Like The Vaster Wilds, Matrix is narrated in the close third person, but often we become aware of an omniscient narrator alongside the protagonist, who observes her as she makes her way through the world and sees the bigger picture as she cannot. After Marie remakes the forest around the abbey into a labyrinth which unwanted challengers to her authority cannot penetrate, she looks on her creation with satisfaction. The omniscient narrator interjects:

What she does not see behind her is the disturbance her nuns have left in the forest, the families of squirrels, of dormice, of voles, of badgers, of stoats who have been chased in confusion from their homes, the trees felled that held green woodpeckers, the pine martens, the mistle thrushes and the long-tailed tits, the woodcocks and capercaillies chased from their nests, the willow warbler vanished in panic from these lands for the time being; it will take a half century to lure these tiny birds back. She sees only the human stamp upon the place. She considers it good.

In Matrix the human tendency to see things only in part dooms the characters to miss what is truly good. Something similar is suggested in The Vaster Wilds. At one pivotal moment, the girl is hiding in a cave near a waterfall and glimpses a huge bear that has stopped to rest nearby. Were she among her own people, she would never get this close to such an animal: it would be killed. But now, invisible and alone, she watches the bear as it sits and gazes at the water playing over the rocks with an expression on its face that she understands to be awe. The girl is stunned. ‘For if a bear could feel awe, then a bear could certainly know God … and this thought made her shake, for if the gospel was changeable between species, then God was not immoveable. Then God was changeable according to the body God spoke through.’ She keeps thinking until, terrified, she realises: ‘Perhaps God is all. Perhaps God already lived within all.’ And if God is all and everywhere, she thinks, then God is also nothing and nowhere, ‘a nought, an abscess, a great and teeming hole’.

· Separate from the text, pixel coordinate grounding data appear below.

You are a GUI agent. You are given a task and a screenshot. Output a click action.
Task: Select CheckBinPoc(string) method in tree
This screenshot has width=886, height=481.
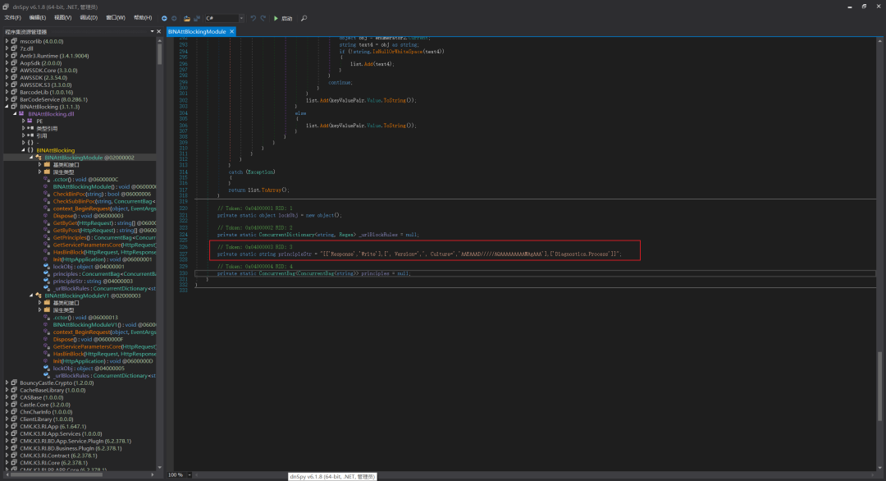coord(102,194)
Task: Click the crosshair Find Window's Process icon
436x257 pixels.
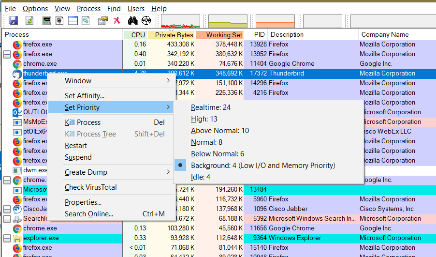Action: 146,21
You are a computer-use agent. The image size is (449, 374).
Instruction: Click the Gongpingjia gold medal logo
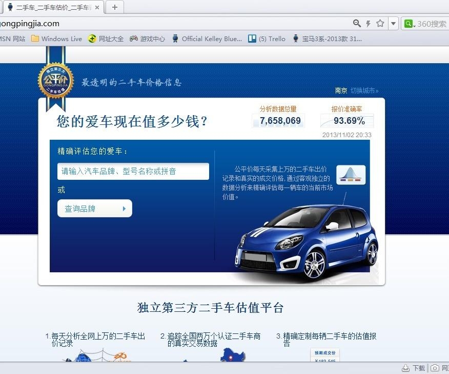(x=55, y=81)
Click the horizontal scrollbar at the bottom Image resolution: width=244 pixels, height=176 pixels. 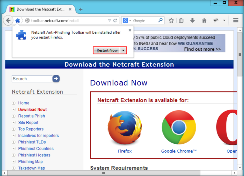pyautogui.click(x=103, y=173)
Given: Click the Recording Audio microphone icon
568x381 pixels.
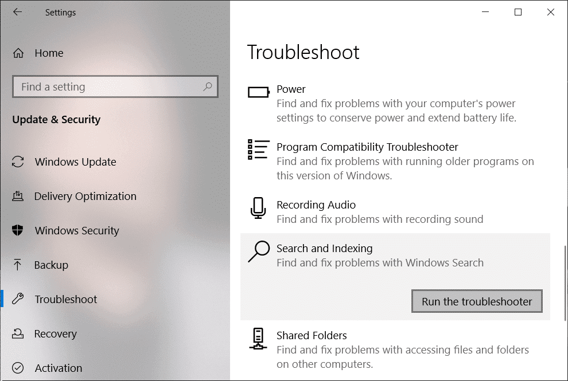Looking at the screenshot, I should coord(258,208).
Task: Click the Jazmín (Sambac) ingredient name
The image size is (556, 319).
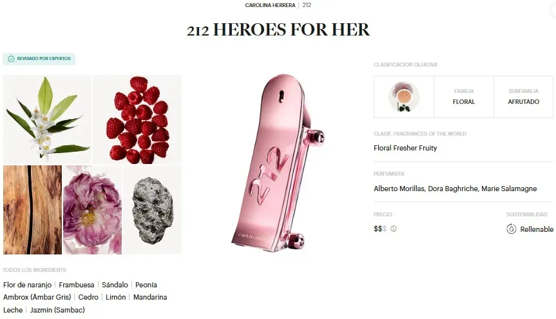Action: tap(57, 310)
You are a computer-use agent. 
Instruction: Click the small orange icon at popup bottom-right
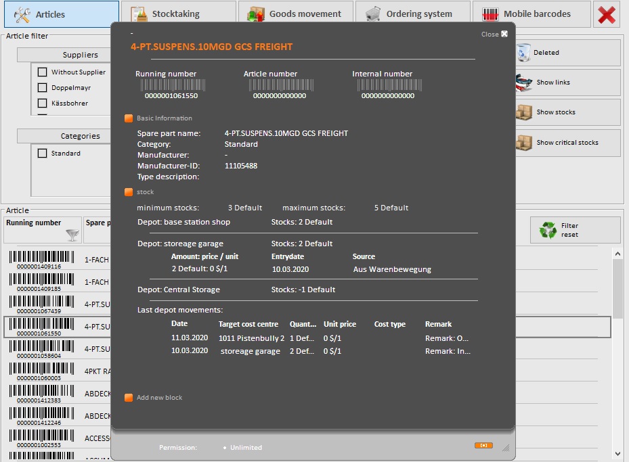point(483,445)
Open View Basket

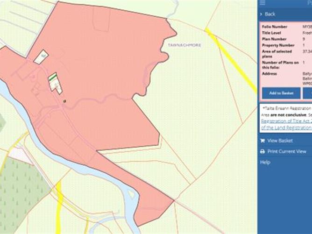tap(280, 141)
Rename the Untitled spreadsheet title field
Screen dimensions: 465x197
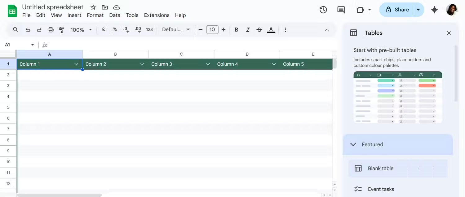point(53,7)

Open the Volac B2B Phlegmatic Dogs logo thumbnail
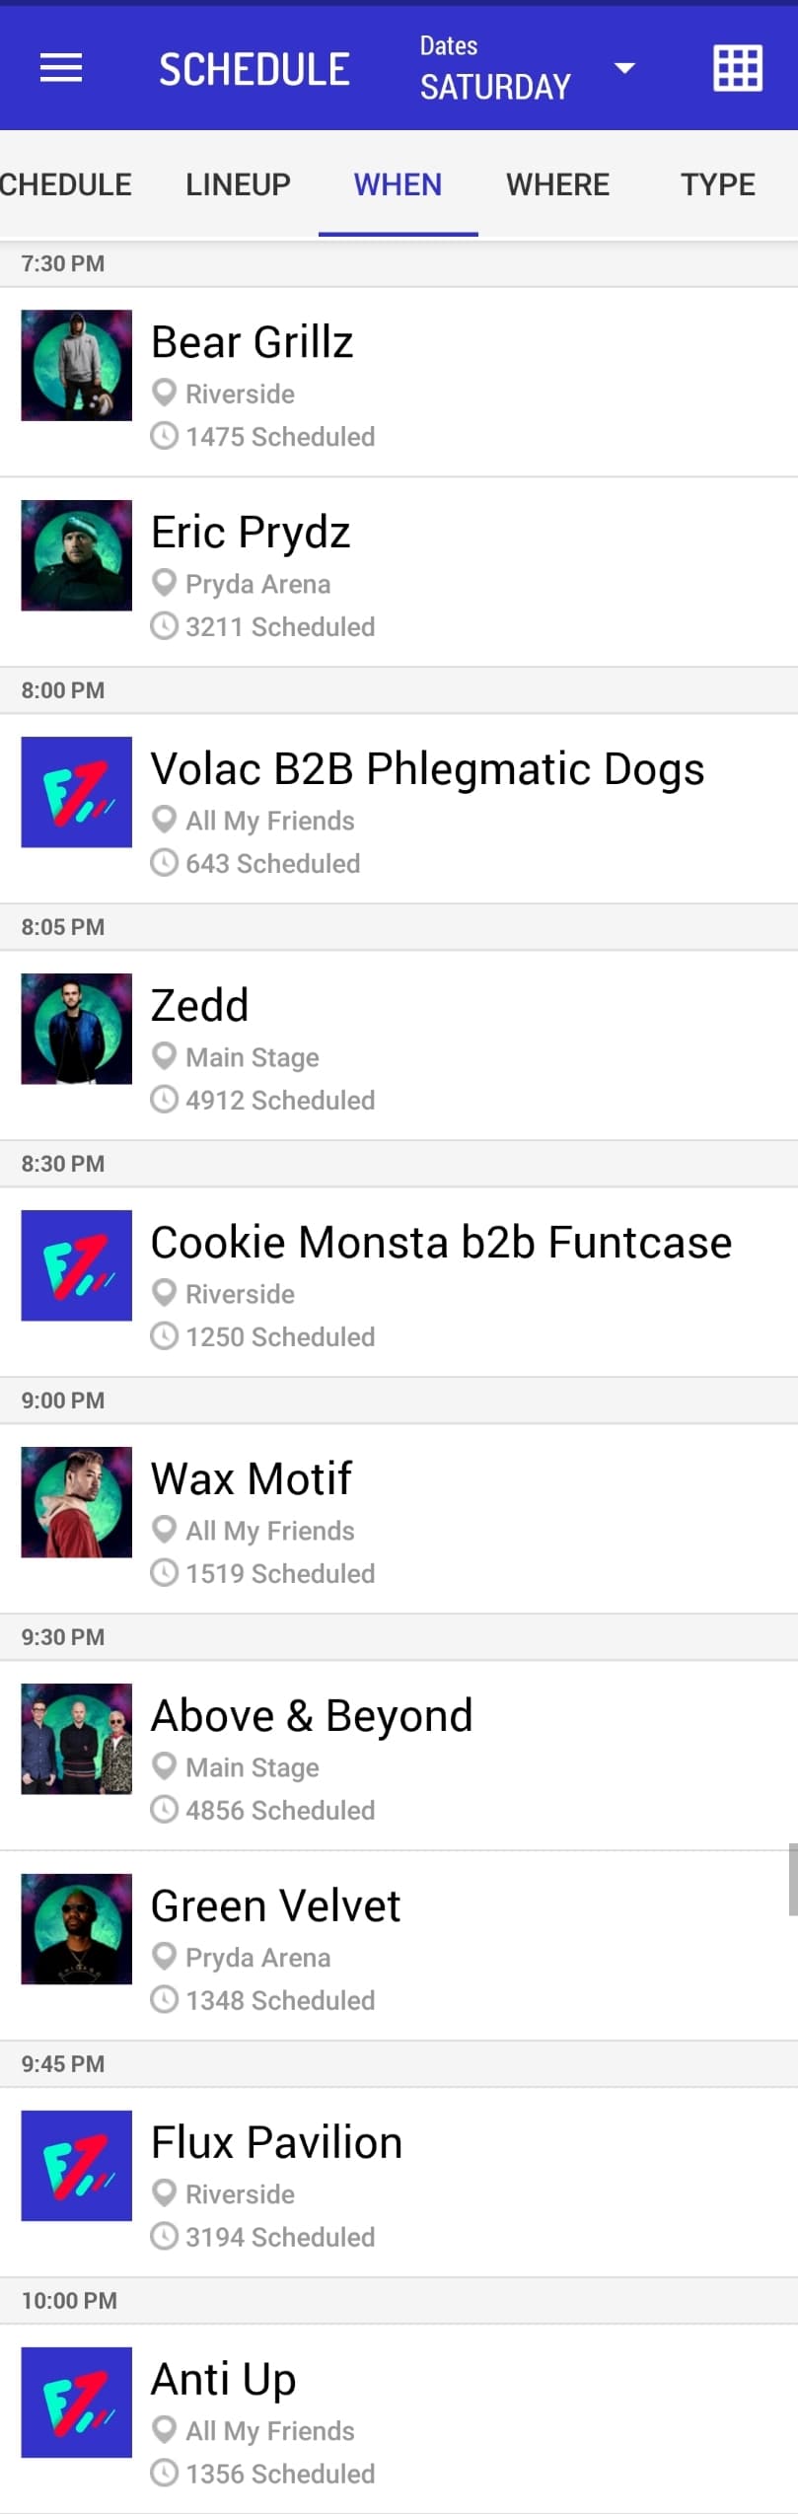(x=77, y=792)
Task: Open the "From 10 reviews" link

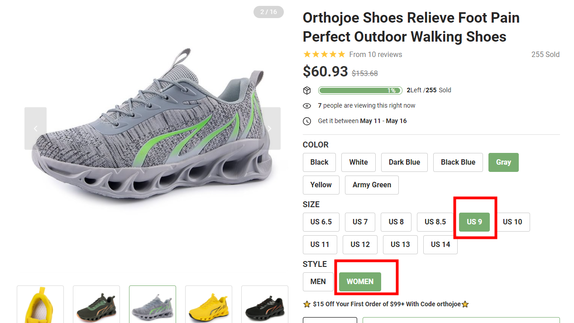Action: pyautogui.click(x=375, y=54)
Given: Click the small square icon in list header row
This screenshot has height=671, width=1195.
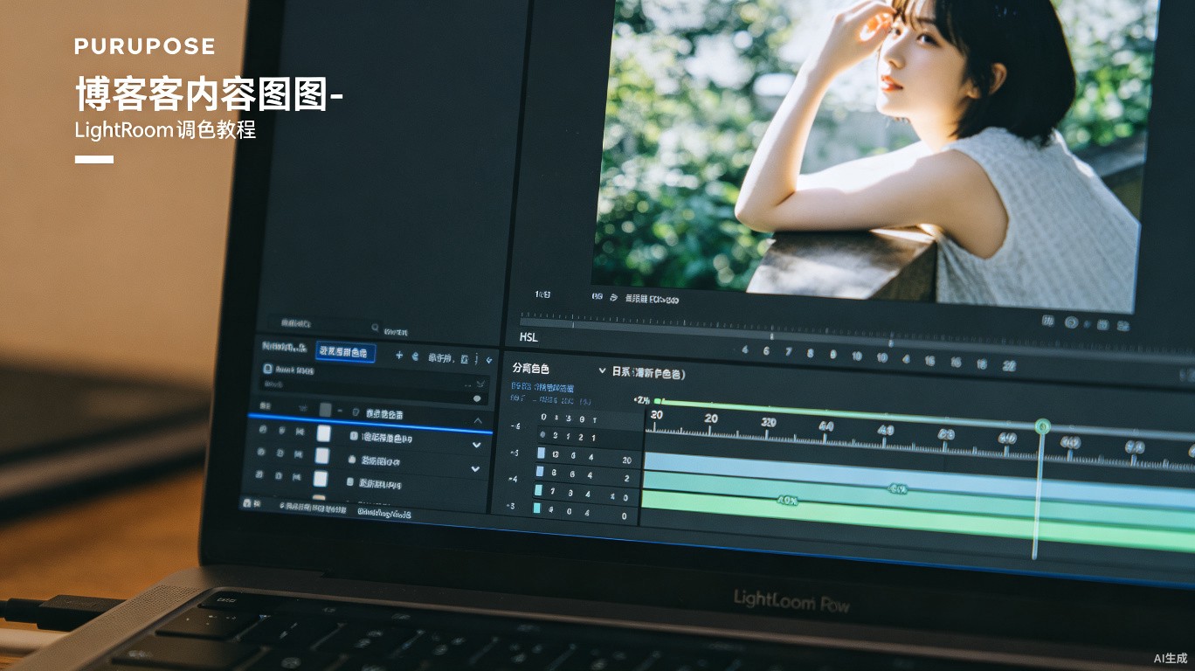Looking at the screenshot, I should 325,410.
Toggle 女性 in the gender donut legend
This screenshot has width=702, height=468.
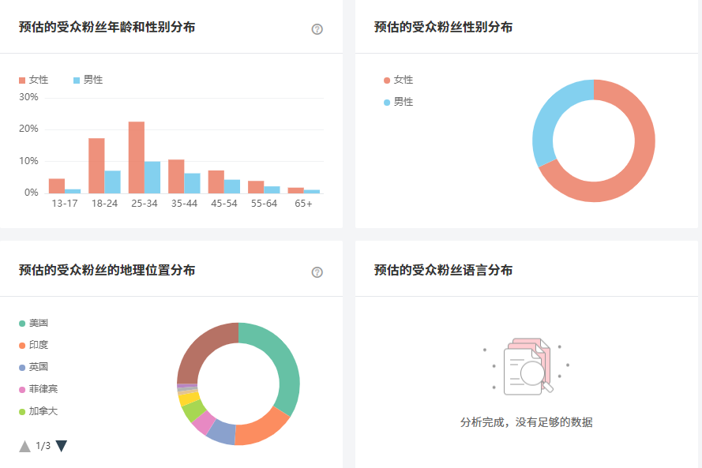(399, 80)
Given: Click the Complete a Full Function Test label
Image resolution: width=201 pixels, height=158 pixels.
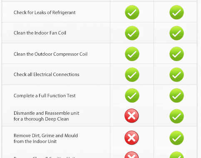Looking at the screenshot, I should click(45, 96).
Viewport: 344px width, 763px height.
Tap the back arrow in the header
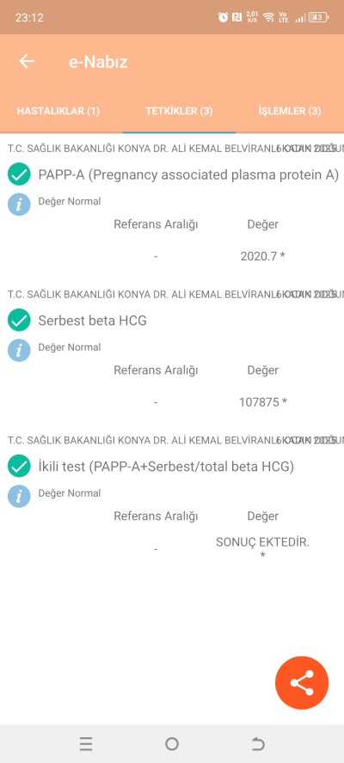click(x=27, y=61)
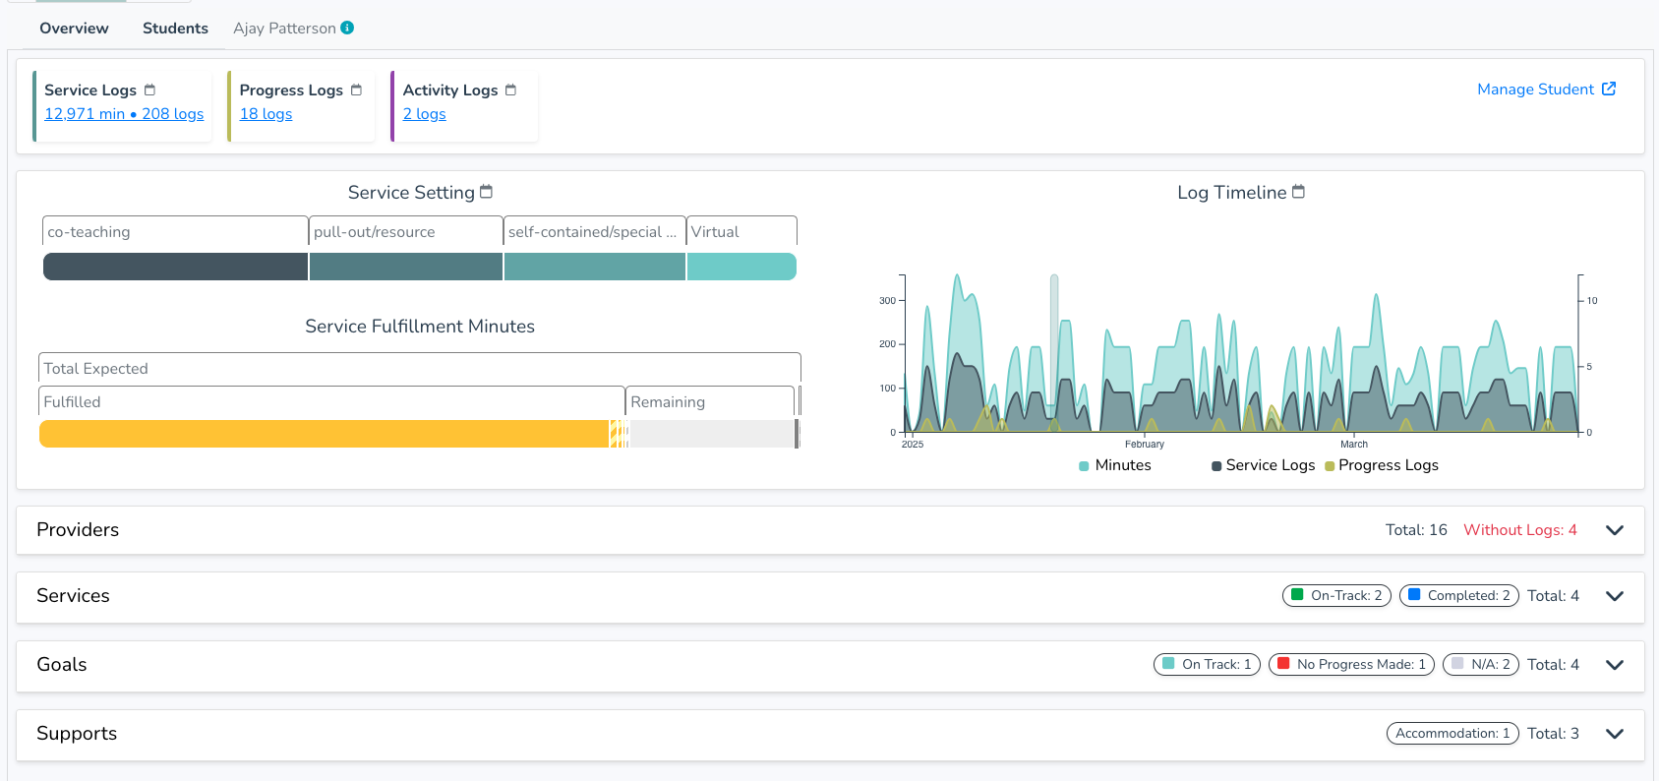Expand the Supports section chevron
Image resolution: width=1659 pixels, height=781 pixels.
click(1614, 734)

This hole, the girl thinks, is the vacuum that the men of her culture are hoping to fill; they ‘grew up twisted inside around this nothing’ and became intent on dominating the world to escape it. As her journey continues, she grows more ideologically alienated from mankind, more aligned with the woods around her. This trajectory is framed as a kind of spiritual purification and she begins to have eschatological visions, like medieval saints and martyrs whose sufferings elevated their insight (another recurrent interest of Groff’s). What she sees is the end of the world of man: ‘All the human noises in her city diminished to silence, the bells stopped pealing.’ This future is brutal, ‘kites screaming and pecking at the bodies of the dead’, but also Edenic, a restoration to a prelapsarian time. Or not so much prelapsarian as prehuman: ‘In ten years, all traces of human habitation in the counties of the world would be grown over with vegetation and the animals gambolling, delighted without the greatest palest predator to stop them. And Eden would overtake the world and the mistake of man would be forgot.’ The girl does not mind that this would require her erasure too. Even enlightened, she cannot escape what she is: a human, an intruder on the land.

Groff is not telling a new story – in fact, it’s a very old one – but it’s inflected by the anxieties and politics of the present moment. Would it have been better if humans just … vanished? At what point was it too late to stop the machinery of the Anthropocene that now seems certain to destroy the world? Groff’s parables locate the seeds of this as far back as 17th-century colonialism, and even the convents of 12th-century Europe. The fear we have now is as old as fairy tales, just as frightening and just as simple. The question Groff poses is whether we understand the story we’re in, whether we can correctly name our own place in it.

‘And is there nothing that you could have done to change the final shape of your story?’ a hallucinated voice asks the girl. She replies with another question, or pair of questions: ‘I who was born nothing and am nothing? With this small body and this small life?’ In this parable the girl realises that, despite her situation, there was something she could have done. But by the time she figures this out, the story is over.